> _EXCERPT TO READ_

Diagnostic Usefulness of the Protein Energy Wasting Score in Prevalent Hemodialysis Patients.J Ren Nutr. 2018 11; 28(6):428-434.JR
To study whether the score proposed by the International Society of Renal Nutrition and Metabolism to define the protein energy wasting (PEW) syndrome has diagnostic validity in patients undergoing dialysis.
DESIGN AND METHODS
Cross-sectional study including 468 prevalent hemodialysis patients from Canary Islands, Spain. Individual PEW syndrome criteria and the number of PEW syndrome categories were related to other objective markers of PEW using linear and logistic regression analyses: subjective global assessment, handgrip strength, bioimpedance-assessed body composition, and levels of high-sensitivity C-reactive protein.

> _WHAT YOU WILL DO_
• 1. In the abstract on the protein energy wasting score, how many prevalent hemodialysis patients took part in the cross-sectional study?
• 2. In the abstract on the protein energy wasting score, take the passage starting at "Diagnostic Usefulness of" and ending at "patients undergoing dialysis." and write it out with "validity" swapped for "value".
• 3. Carry on the abstract on the protein energy wasting score in hemodialysis patients, starting right after its last sentence.

> _DATASET RECORDS_
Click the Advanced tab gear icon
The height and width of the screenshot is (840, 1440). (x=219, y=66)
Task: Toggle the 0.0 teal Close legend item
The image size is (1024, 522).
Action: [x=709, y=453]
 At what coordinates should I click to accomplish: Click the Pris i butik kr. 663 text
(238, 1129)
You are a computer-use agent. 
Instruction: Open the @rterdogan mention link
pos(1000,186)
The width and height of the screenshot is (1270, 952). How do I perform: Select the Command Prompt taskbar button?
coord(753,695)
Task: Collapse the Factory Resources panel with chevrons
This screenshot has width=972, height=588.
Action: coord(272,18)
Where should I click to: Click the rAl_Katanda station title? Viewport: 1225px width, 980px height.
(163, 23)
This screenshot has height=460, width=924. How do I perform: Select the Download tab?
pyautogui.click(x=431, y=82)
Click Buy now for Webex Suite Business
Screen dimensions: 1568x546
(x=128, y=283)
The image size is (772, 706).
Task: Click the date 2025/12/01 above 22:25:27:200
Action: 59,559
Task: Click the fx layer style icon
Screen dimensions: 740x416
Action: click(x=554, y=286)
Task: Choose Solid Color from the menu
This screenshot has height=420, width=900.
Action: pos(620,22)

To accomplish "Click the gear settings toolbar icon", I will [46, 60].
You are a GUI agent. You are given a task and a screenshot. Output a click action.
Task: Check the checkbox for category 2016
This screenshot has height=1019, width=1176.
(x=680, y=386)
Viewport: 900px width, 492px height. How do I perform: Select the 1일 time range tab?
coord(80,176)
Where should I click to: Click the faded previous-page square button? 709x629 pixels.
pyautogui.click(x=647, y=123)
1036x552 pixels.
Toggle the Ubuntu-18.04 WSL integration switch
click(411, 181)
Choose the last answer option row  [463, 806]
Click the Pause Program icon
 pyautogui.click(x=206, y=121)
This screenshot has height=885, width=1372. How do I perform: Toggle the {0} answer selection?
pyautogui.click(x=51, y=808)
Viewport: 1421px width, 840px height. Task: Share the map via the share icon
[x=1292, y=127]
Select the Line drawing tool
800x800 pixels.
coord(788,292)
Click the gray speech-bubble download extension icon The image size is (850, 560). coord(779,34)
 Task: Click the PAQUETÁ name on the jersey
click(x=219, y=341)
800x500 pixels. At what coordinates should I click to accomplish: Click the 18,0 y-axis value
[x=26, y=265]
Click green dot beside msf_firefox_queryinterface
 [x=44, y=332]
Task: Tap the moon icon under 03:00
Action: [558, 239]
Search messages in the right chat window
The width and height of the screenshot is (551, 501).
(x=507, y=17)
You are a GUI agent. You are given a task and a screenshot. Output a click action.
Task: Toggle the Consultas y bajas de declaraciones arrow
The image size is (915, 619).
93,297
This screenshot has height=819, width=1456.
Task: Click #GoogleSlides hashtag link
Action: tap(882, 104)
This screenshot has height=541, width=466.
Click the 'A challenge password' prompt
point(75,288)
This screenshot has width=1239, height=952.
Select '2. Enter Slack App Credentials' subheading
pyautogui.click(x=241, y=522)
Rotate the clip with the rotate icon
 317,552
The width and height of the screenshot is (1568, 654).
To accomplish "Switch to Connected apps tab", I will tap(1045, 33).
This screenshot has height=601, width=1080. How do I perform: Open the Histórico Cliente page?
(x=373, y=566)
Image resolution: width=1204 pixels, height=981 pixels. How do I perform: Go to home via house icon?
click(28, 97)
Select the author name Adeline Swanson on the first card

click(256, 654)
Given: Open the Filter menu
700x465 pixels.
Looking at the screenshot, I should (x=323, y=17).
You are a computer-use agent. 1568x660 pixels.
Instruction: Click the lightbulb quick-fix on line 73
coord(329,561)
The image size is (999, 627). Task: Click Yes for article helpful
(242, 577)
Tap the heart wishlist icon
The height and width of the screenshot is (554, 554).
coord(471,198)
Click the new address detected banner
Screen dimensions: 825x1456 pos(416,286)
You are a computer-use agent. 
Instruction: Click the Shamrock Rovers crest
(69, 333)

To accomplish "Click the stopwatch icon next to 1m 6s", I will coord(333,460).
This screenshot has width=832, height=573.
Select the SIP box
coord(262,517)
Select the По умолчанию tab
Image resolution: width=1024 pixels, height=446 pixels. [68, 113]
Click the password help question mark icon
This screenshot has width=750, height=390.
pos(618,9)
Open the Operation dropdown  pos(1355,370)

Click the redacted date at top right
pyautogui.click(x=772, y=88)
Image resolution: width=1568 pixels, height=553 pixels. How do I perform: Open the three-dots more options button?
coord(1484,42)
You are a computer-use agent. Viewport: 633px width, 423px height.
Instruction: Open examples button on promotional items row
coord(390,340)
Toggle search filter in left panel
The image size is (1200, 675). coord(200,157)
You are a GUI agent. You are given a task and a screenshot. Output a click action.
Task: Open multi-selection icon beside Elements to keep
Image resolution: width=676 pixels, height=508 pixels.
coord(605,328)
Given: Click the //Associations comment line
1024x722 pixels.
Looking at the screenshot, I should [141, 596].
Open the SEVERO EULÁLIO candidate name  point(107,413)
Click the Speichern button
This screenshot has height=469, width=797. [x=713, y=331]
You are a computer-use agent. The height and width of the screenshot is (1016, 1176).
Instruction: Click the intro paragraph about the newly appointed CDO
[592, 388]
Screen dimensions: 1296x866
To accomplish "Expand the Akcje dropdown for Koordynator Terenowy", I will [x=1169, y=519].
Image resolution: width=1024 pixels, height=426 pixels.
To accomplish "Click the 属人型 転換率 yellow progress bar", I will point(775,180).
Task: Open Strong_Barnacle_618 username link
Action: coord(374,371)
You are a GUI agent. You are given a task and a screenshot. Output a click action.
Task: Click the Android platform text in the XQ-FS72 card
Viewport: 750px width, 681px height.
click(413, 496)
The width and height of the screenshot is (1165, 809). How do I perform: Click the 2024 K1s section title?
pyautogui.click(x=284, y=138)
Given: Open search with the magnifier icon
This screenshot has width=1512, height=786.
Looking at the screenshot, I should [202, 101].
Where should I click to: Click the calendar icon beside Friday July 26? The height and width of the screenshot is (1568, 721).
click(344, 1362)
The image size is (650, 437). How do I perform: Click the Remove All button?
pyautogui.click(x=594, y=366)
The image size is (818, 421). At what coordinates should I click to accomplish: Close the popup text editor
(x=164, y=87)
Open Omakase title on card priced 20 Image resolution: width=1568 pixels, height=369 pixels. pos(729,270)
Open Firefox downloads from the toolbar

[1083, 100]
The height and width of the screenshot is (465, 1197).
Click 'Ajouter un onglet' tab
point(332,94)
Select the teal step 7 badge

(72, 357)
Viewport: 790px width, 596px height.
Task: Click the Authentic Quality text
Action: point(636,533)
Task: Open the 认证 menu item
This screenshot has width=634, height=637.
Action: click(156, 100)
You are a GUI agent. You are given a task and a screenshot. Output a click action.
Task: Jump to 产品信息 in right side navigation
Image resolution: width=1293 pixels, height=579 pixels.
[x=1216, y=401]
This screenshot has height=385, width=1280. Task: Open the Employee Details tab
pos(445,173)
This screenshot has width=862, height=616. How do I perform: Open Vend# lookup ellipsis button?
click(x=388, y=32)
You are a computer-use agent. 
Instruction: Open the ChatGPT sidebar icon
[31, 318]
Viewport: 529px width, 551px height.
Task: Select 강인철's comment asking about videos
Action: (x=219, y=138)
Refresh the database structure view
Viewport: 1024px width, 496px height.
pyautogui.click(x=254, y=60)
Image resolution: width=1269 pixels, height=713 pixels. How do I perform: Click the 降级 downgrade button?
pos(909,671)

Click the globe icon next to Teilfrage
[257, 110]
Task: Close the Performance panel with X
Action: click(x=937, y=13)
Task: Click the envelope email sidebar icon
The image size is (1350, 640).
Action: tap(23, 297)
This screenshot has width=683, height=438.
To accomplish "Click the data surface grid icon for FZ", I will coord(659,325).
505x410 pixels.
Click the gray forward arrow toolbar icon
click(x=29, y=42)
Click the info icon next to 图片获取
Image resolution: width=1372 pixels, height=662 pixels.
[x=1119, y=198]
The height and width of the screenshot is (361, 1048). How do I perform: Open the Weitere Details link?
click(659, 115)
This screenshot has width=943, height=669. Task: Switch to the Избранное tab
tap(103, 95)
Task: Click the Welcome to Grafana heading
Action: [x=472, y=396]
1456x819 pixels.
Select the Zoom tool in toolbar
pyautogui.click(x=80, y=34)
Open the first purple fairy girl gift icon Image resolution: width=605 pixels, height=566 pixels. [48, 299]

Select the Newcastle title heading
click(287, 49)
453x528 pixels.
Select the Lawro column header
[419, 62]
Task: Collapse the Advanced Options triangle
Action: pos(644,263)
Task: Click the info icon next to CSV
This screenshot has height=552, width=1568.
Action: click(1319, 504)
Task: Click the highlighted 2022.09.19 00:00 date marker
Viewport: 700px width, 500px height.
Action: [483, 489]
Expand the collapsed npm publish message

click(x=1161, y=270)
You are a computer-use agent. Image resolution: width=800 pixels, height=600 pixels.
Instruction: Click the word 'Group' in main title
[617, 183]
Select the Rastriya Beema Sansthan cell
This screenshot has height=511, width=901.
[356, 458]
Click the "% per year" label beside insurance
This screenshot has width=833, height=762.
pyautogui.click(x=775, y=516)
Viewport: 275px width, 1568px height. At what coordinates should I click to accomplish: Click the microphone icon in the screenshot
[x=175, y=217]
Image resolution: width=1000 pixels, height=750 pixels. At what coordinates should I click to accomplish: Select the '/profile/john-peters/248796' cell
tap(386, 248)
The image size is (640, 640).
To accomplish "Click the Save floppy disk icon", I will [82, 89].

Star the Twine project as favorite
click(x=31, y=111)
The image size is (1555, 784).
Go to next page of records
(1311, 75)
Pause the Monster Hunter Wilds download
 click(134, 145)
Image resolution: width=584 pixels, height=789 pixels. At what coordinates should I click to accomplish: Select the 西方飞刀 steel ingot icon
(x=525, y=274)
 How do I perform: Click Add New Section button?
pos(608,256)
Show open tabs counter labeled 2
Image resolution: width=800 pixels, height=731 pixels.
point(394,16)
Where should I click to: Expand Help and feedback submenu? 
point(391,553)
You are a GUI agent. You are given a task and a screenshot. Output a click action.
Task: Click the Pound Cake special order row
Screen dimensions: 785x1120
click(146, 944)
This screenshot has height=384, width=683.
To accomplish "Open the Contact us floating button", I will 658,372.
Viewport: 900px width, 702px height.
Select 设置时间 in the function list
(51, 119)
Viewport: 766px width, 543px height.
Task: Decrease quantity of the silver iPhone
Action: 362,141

> _RESPONSES_
• 1. 468 patients.

• 2.
Diagnostic Usefulness of the Protein Energy Wasting Score in Prevalent Hemodialysis Patients.J Ren Nutr. 2018 11; 28(6):428-434.JR
To study whether the score proposed by the International Society of Renal Nutrition and Metabolism to define the protein energy wasting (PEW) syndrome has diagnostic value in patients undergoing dialysis.

• 3.
Study participants (34% women) had a median age of 66 years, 37 months of maintenance dialysis, and 50% were diabetics. About 23% of patients had PEW (≥3 PEW categories), and 68% were at risk of PEW (1-2 PEW categories). Low prealbumin was the most frequently found derangement (52% of cases), followed by low albumin (46%), and low protein intake (35%). Across higher number of PEW syndrome categories, patients showed a longer dialysis vintage and had lower creatinine, triglycerides, and transferrin (P for trend <.001 for all). All nutritional assessments not included in the PEW definition worsened across higher number of PEW categories. In multivariable regression analyses, there was a linear inverse relationship between muscle and fat mass as well as handgrip strength with the number of PEW syndrome categories. Likewise, the proportion of subjective global assessment-defined malnutrition and serum concentration of C-reactive protein gradually increased despite adjustment for confounders (P for trend <.05 for all).
The PEW score reflects systemic inflammation, malnutrition and wasting among dialysis patients and may thus be used for diagnostic purposes.